Les opérateurs télécoms africains adoptent une stratégie hybride : en complément des fibres et liaisons micro-ondes, ils s’appuient désormais sur des constellations satellitaires pour connecter plus vite et mieux les stations de base mobiles — et offrir 4G/5G aux zones isolées. Zoom sur l’accélération de ce virage spatial et ses implications pour le continent.
Le paysage des télécommunications en Afrique est en pleine transformation. Face aux coûts élevés et aux difficultés techniques du déploiement d’infrastructures terrestres sur de vastes territoires peu peuplés, les opérateurs explorent de nouvelles solutions : la connexion des stations de base mobiles via des satellites en orbite basse (LEO). Ce choix ouvre la voie à une extension plus rapide et plus résiliente des réseaux mobiles, notamment pour la 4G et la 5G.
Renforcement des liens entre opérateurs et constellations spatiales
Récemment, Vodafone — via sa filiale sud-africaine Vodacom présente dans plusieurs pays du continent — a annoncé le renforcement de son partenariat avec la constellation LEO d’Amazon.

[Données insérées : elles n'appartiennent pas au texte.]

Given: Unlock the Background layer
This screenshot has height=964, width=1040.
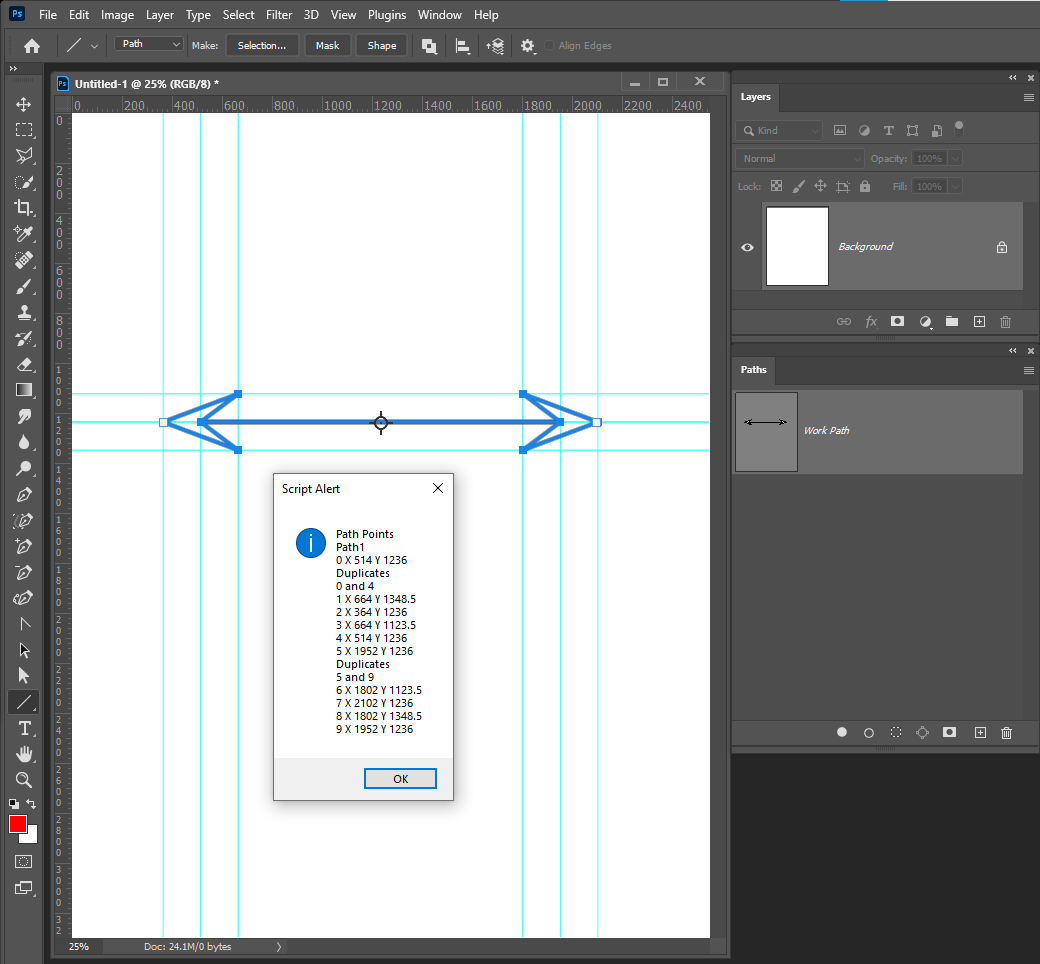Looking at the screenshot, I should 1001,246.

L’objectif : utiliser les liaisons satellitaires comme backhaul pour relier les antennes au cœur du réseau quand la fibre ou les liens micro-ondes sont indisponibles, coûteux ou vulnérables. Cette solution permet aux opérateurs de maintenir et d’améliorer la qualité du service même dans les zones difficiles d’accès.
Plutôt que de remplacer les infrastructures terrestres, les satellites viennent compléter un maillage existant. Le modèle hybride combine fibre optique, micro-ondes et liaisons spatiales pour offrir une meilleure couverture et une plus grande résilience. Concrètement, cela signifie que des antennes rurales pourront être activées plus rapidement et bénéficier d’un débit suffisant pour les usages modernes — téléphonie, transferts de données, services numériques — sans attendre la pose de kilomètres de câble.
Des accords multipartenaires et une course à l’innovation
Vodafone n’est pas la seule à emprunter cette voie. Depuis 2022, plusieurs opérateurs africains ont conclu des accords avec des acteurs spatiaux : Airtel Africa s’est rapprochée d’Eutelsat-OneWeb puis a signé avec Starlink, tandis que MTN a établi des liens avec des fournisseurs comme Lynk Global ou Omnispace. Ces partenariats montrent une tendance claire : les opérateurs multiplient les options techniques pour sécuriser et diversifier leurs routes d’accès au réseau.
Malgré ses avantages, l’intégration satellitaire comporte des contraintes techniques et économiques : latence, coût des terminaux, régulation des fréquences, et nécessité d’intégrer harmonieusement ces liaisons dans l’architecture réseau existante. Enfin, la dépendance à des fournisseurs étrangers soulève des questions stratégiques et commerciales que les régulateurs et opérateurs devront adresser.
La tendance est nette : les réseaux mobiles africains évoluent vers des architectures hybrides où la dimension spatiale prend une importance croissante. En associant capacités terrestres et satellitaires, les opérateurs pourront améliorer la couverture, la résilience et la rapidité de déploiement des services. Ce changement structurel marque une étape clé pour rapprocher le continent de l’objectif d’une connectivité universelle.